# START OF Records supplied

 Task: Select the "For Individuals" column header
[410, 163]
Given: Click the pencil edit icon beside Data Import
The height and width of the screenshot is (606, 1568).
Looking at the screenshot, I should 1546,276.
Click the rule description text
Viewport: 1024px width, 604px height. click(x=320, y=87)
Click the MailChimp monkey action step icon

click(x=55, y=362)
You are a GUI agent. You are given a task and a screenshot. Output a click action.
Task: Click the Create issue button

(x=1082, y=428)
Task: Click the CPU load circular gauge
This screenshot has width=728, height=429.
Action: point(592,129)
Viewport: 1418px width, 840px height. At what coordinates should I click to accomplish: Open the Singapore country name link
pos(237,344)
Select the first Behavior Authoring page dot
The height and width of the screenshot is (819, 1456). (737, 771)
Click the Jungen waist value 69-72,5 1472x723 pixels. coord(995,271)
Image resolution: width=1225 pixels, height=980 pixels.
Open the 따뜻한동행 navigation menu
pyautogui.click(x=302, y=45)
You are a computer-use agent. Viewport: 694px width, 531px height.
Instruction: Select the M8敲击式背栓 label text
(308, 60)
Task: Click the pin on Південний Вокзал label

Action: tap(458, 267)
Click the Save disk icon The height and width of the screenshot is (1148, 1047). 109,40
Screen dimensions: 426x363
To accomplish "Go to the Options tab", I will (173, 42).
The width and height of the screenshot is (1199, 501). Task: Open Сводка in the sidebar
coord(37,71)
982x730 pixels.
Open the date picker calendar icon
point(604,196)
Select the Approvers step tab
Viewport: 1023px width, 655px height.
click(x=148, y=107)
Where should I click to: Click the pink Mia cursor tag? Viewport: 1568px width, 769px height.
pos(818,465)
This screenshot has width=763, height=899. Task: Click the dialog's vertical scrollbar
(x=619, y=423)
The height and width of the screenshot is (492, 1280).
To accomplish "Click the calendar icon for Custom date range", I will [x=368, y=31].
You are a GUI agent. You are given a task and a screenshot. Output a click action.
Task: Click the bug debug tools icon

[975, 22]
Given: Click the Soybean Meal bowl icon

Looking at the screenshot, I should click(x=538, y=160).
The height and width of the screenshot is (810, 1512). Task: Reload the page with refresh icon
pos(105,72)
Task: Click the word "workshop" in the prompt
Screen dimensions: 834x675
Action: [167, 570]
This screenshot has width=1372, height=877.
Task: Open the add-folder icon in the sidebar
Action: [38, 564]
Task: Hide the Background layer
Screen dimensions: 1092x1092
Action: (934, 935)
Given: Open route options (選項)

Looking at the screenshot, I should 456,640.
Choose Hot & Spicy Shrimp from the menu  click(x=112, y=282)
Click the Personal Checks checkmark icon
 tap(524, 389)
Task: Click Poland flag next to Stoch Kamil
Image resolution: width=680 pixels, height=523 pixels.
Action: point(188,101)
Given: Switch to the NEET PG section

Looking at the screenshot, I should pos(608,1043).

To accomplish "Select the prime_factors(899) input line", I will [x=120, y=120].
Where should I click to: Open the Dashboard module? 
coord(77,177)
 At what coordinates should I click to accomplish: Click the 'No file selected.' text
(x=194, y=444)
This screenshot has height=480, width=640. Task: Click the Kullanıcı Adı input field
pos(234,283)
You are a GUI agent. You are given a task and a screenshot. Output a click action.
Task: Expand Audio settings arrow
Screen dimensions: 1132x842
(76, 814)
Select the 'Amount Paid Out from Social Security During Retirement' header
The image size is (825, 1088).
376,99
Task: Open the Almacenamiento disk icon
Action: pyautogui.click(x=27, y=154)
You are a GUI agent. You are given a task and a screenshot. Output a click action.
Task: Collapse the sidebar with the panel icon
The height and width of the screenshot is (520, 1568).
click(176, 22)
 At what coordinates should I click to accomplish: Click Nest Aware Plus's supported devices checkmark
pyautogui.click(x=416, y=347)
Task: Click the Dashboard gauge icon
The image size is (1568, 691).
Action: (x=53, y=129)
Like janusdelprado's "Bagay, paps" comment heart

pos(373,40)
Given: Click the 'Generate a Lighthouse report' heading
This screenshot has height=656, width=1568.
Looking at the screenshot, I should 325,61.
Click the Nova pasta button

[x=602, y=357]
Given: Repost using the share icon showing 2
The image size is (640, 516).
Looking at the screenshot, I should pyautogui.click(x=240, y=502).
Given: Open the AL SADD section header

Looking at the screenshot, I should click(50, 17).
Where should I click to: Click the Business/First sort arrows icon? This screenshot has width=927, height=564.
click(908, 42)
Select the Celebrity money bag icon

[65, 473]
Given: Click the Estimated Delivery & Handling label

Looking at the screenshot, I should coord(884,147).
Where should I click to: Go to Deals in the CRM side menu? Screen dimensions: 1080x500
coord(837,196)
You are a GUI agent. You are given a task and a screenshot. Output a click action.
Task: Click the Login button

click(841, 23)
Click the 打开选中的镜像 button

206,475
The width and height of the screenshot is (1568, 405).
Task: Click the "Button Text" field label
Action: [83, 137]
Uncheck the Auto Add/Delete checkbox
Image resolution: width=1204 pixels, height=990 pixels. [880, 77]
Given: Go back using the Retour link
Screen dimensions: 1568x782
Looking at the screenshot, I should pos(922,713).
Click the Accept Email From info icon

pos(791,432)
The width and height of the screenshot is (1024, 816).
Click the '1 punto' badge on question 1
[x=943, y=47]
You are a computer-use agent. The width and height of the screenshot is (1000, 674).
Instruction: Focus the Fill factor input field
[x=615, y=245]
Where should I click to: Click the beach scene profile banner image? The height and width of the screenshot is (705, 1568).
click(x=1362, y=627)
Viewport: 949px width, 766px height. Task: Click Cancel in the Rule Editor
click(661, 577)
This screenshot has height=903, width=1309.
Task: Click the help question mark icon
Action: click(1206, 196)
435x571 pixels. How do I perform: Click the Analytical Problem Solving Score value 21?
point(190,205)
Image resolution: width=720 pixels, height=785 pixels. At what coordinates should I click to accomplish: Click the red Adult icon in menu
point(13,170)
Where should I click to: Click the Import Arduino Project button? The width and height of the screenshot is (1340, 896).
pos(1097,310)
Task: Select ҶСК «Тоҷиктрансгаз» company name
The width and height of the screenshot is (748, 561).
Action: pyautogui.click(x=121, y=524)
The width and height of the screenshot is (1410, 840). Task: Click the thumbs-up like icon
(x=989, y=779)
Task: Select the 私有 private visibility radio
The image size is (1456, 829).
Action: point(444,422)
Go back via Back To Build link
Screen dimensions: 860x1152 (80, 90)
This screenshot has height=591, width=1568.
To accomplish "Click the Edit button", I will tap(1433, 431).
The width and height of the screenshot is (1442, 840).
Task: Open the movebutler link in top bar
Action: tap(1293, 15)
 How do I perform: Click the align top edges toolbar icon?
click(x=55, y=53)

# END OF Records supplied

What to do: Copy every one of the rows above again, character for character, with no changes.

Exercise result:
 Task: Select the "For Individuals" column header
[410, 163]
Given: Click the pencil edit icon beside Data Import
The height and width of the screenshot is (606, 1568).
Looking at the screenshot, I should 1546,276.
Click the rule description text
Viewport: 1024px width, 604px height. click(x=320, y=87)
Click the MailChimp monkey action step icon

click(x=55, y=362)
You are a GUI agent. You are given a task and a screenshot. Output a click action.
Task: Click the Create issue button

(x=1082, y=428)
Task: Click the CPU load circular gauge
This screenshot has width=728, height=429.
Action: point(592,129)
Viewport: 1418px width, 840px height. At what coordinates should I click to accomplish: Open the Singapore country name link
pos(237,344)
Select the first Behavior Authoring page dot
The height and width of the screenshot is (819, 1456). (737, 771)
Click the Jungen waist value 69-72,5 1472x723 pixels. coord(995,271)
Image resolution: width=1225 pixels, height=980 pixels.
Open the 따뜻한동행 navigation menu
pyautogui.click(x=302, y=45)
You are a computer-use agent. Viewport: 694px width, 531px height.
Instruction: Select the M8敲击式背栓 label text
(308, 60)
Task: Click the pin on Південний Вокзал label

Action: tap(458, 267)
Click the Save disk icon The height and width of the screenshot is (1148, 1047). 109,40
Screen dimensions: 426x363
To accomplish "Go to the Options tab", I will (173, 42).
The width and height of the screenshot is (1199, 501). Task: Open Сводка in the sidebar
coord(37,71)
982x730 pixels.
Open the date picker calendar icon
point(604,196)
Select the Approvers step tab
Viewport: 1023px width, 655px height.
click(x=148, y=107)
Where should I click to: Click the pink Mia cursor tag? Viewport: 1568px width, 769px height.
pos(818,465)
This screenshot has width=763, height=899. Task: Click the dialog's vertical scrollbar
(x=619, y=423)
The height and width of the screenshot is (492, 1280).
To accomplish "Click the calendar icon for Custom date range", I will [x=368, y=31].
You are a GUI agent. You are given a task and a screenshot. Output a click action.
Task: Click the bug debug tools icon

[975, 22]
Given: Click the Soybean Meal bowl icon

Looking at the screenshot, I should click(x=538, y=160).
The height and width of the screenshot is (810, 1512). Task: Reload the page with refresh icon
pos(105,72)
Task: Click the word "workshop" in the prompt
Screen dimensions: 834x675
Action: [167, 570]
This screenshot has width=1372, height=877.
Task: Open the add-folder icon in the sidebar
Action: [38, 564]
Task: Hide the Background layer
Screen dimensions: 1092x1092
Action: (934, 935)
Given: Open route options (選項)

Looking at the screenshot, I should 456,640.
Choose Hot & Spicy Shrimp from the menu  click(x=112, y=282)
Click the Personal Checks checkmark icon
 tap(524, 389)
Task: Click Poland flag next to Stoch Kamil
Image resolution: width=680 pixels, height=523 pixels.
Action: point(188,101)
Given: Switch to the NEET PG section

Looking at the screenshot, I should pos(608,1043).

To accomplish "Select the prime_factors(899) input line", I will [x=120, y=120].
Where should I click to: Open the Dashboard module? 
coord(77,177)
 At what coordinates should I click to accomplish: Click the 'No file selected.' text
(x=194, y=444)
This screenshot has height=480, width=640. Task: Click the Kullanıcı Adı input field
pos(234,283)
You are a GUI agent. You are given a task and a screenshot. Output a click action.
Task: Expand Audio settings arrow
Screen dimensions: 1132x842
(76, 814)
Select the 'Amount Paid Out from Social Security During Retirement' header
The image size is (825, 1088).
376,99
Task: Open the Almacenamiento disk icon
Action: pyautogui.click(x=27, y=154)
You are a GUI agent. You are given a task and a screenshot. Output a click action.
Task: Collapse the sidebar with the panel icon
The height and width of the screenshot is (520, 1568).
click(176, 22)
 At what coordinates should I click to accomplish: Click Nest Aware Plus's supported devices checkmark
pyautogui.click(x=416, y=347)
Task: Click the Dashboard gauge icon
The image size is (1568, 691).
Action: (x=53, y=129)
Like janusdelprado's "Bagay, paps" comment heart

pos(373,40)
Given: Click the 'Generate a Lighthouse report' heading
This screenshot has height=656, width=1568.
Looking at the screenshot, I should 325,61.
Click the Nova pasta button

[x=602, y=357]
Given: Repost using the share icon showing 2
The image size is (640, 516).
Looking at the screenshot, I should pyautogui.click(x=240, y=502).
Given: Open the AL SADD section header

Looking at the screenshot, I should click(50, 17).
Where should I click to: Click the Business/First sort arrows icon? This screenshot has width=927, height=564.
click(908, 42)
Select the Celebrity money bag icon

[65, 473]
Given: Click the Estimated Delivery & Handling label

Looking at the screenshot, I should coord(884,147).
Where should I click to: Go to Deals in the CRM side menu? Screen dimensions: 1080x500
coord(837,196)
You are a GUI agent. You are given a task and a screenshot. Output a click action.
Task: Click the Login button

click(841, 23)
Click the 打开选中的镜像 button

206,475
The width and height of the screenshot is (1568, 405).
Task: Click the "Button Text" field label
Action: [83, 137]
Uncheck the Auto Add/Delete checkbox
Image resolution: width=1204 pixels, height=990 pixels. [880, 77]
Given: Go back using the Retour link
Screen dimensions: 1568x782
Looking at the screenshot, I should pos(922,713).
Click the Accept Email From info icon

pos(791,432)
The width and height of the screenshot is (1024, 816).
Click the '1 punto' badge on question 1
[x=943, y=47]
You are a computer-use agent. The width and height of the screenshot is (1000, 674).
Instruction: Focus the Fill factor input field
[x=615, y=245]
Where should I click to: Click the beach scene profile banner image? The height and width of the screenshot is (705, 1568).
click(x=1362, y=627)
Viewport: 949px width, 766px height. Task: Click Cancel in the Rule Editor
click(661, 577)
This screenshot has height=903, width=1309.
Task: Click the help question mark icon
Action: click(1206, 196)
435x571 pixels. How do I perform: Click the Analytical Problem Solving Score value 21?
point(190,205)
Image resolution: width=720 pixels, height=785 pixels. At what coordinates should I click to accomplish: Click the red Adult icon in menu
point(13,170)
Where should I click to: Click the Import Arduino Project button? The width and height of the screenshot is (1340, 896).
pos(1097,310)
Task: Select ҶСК «Тоҷиктрансгаз» company name
The width and height of the screenshot is (748, 561).
Action: pyautogui.click(x=121, y=524)
The width and height of the screenshot is (1410, 840). Task: Click the thumbs-up like icon
(x=989, y=779)
Task: Select the 私有 private visibility radio
The image size is (1456, 829).
Action: point(444,422)
Go back via Back To Build link
Screen dimensions: 860x1152 (80, 90)
This screenshot has height=591, width=1568.
To accomplish "Click the Edit button", I will tap(1433, 431).
The width and height of the screenshot is (1442, 840).
Task: Open the movebutler link in top bar
Action: tap(1293, 15)
 How do I perform: Click the align top edges toolbar icon?
click(x=55, y=53)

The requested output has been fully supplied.